- **TEXTO DADO**:
=======
Agradecemos envios que recuerdan patriadas
Crónicas de la historia
Una calurosa mañana de 1826...
El
19 de febrero de 1826 los vecinos de la ciudad de Buenos Aires
contemplaron con algo de asombro y un cierto
toque de indiferencia a una caravana de carretas precedida por hombres
de a caballo, que ingresaba a la ciudad de Buenos Aires. No era una
tropa de
reseros, no eran gauchos venidos desde alguna estancia, no eran
comerciantes o proveedores de la pulpería. Había en ellos, a pesar de
las ropas gastadas y polvorientas, a pesar de las barbas crecidas y el
visible deterioro físico de algunos, una gallardía, una dignidad íntima,
una cierta altivez en la mirada que provocaba inquietud y desconcierto.
Pronto un rumor empezó a circular entre los vendedores ambulantes, los
troperos de la plaza, algunos parroquianos de los bares de la zona, las
chinas que marchaban con los atados de ropa para lavar en la costa. Esos
hombres de mirada hosca, mal entrazados, eran, nada más y nada menos,
los granaderos de San Martín que regresaban a su ciudad luego de catorce
años de ausencia.
En
efecto, mil hombres
del flamante cuerpo de granaderos marcharon en su momento a Mendoza
para incorporarse al Ejército de los Andes. Desde ese momento el
regimiento estuvo en todas y no faltó a ninguna. Peleó en Chile, Perú,
Ecuador, Colombia y Bolivia. Ganaron y perdieron batallas, pelearon bajo
los rayos del sol y en medio de tormentas y borrascas; no dieron ni
pidieron cuartel. Mataron y murieron sin otra causa que la de la patria.
De sus filas salieron generales, oficiales y soldados valientes.
Bolívar, Sucre y Santander ponderaron su disciplina, su coraje, ese
orgullo íntimo que exhibían por ser granaderos. San Martín, tan ajeno a
los elogios fáciles, dijo de ellos: “De lo que mis granaderos son
capaces de hacer, sólo yo lo sé; habrá quien los iguale, quien los
supere, no”. Don José sabía de lo que hablaba.
Pero
regresemos al lunes 19 de febrero de 1826. Hacía calor en Buenos Aires,
y cerca del mediodía no era mucha la gente que se paseaba por la zona
de la Recova y la Plaza Mayor. A los rigores de la temperatura, se
sumaban los avatares de la política. Bernardino de Rivadavia acababa de
asumir la presidencia, un mandato otorgado por un Congreso que ya
empezaba a ser impugnado por buenas y malas razones. Desde hacía unos
meses, Brasil nos había declarado la guerra y, para escándalo de los
ganaderos federales, el Congreso había iniciado el debate para
capitalizar la ciudad de Buenos Aires..
=======
- **DATOS PROPORCIONADOS**:

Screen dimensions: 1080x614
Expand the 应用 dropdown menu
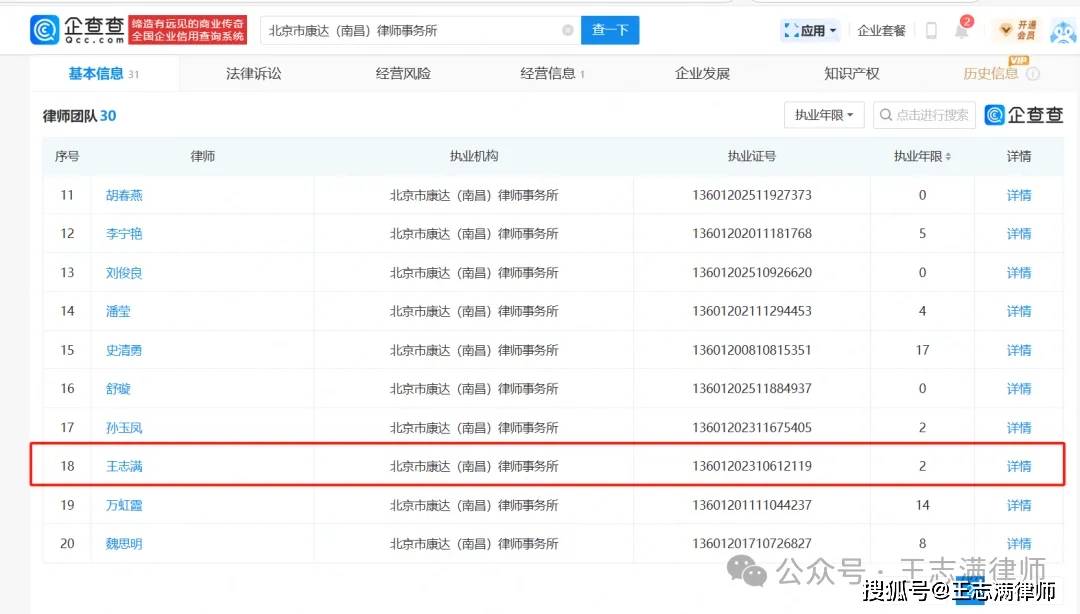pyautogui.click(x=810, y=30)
=======
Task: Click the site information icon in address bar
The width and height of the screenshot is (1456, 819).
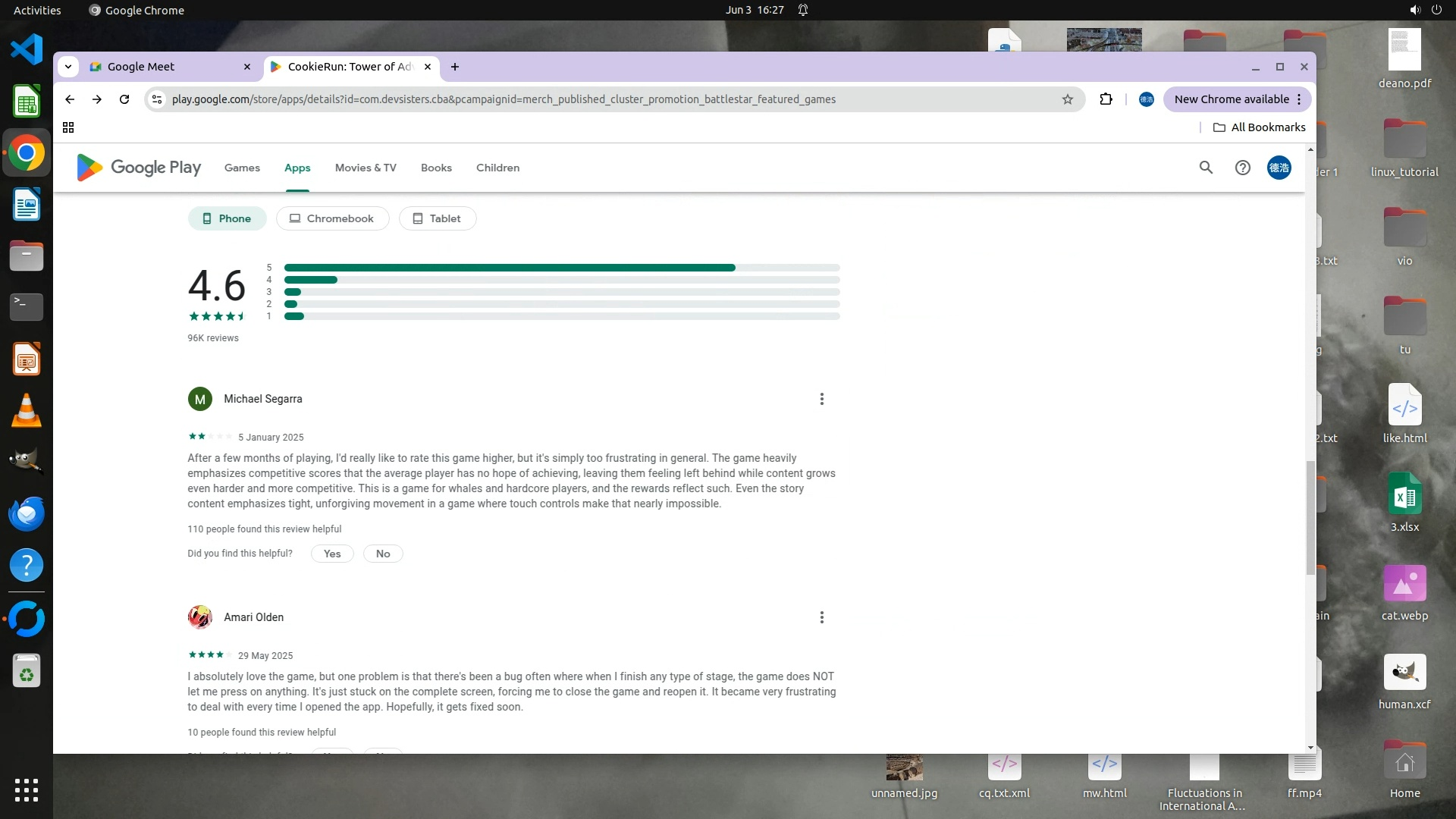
=======
Copia sin ningún cambio el tramo de la crónica sobre los granaderos que va desde "Pronto un rumor" hasta "de la patria.".

Pronto un rumor empezó a circular entre los vendedores ambulantes, los
troperos de la plaza, algunos parroquianos de los bares de la zona, las
chinas que marchaban con los atados de ropa para lavar en la costa. Esos
hombres de mirada hosca, mal entrazados, eran, nada más y nada menos,
los granaderos de San Martín que regresaban a su ciudad luego de catorce
años de ausencia.
En
efecto, mil hombres
del flamante cuerpo de granaderos marcharon en su momento a Mendoza
para incorporarse al Ejército de los Andes. Desde ese momento el
regimiento estuvo en todas y no faltó a ninguna. Peleó en Chile, Perú,
Ecuador, Colombia y Bolivia. Ganaron y perdieron batallas, pelearon bajo
los rayos del sol y en medio de tormentas y borrascas; no dieron ni
pidieron cuartel. Mataron y murieron sin otra causa que la de la patria.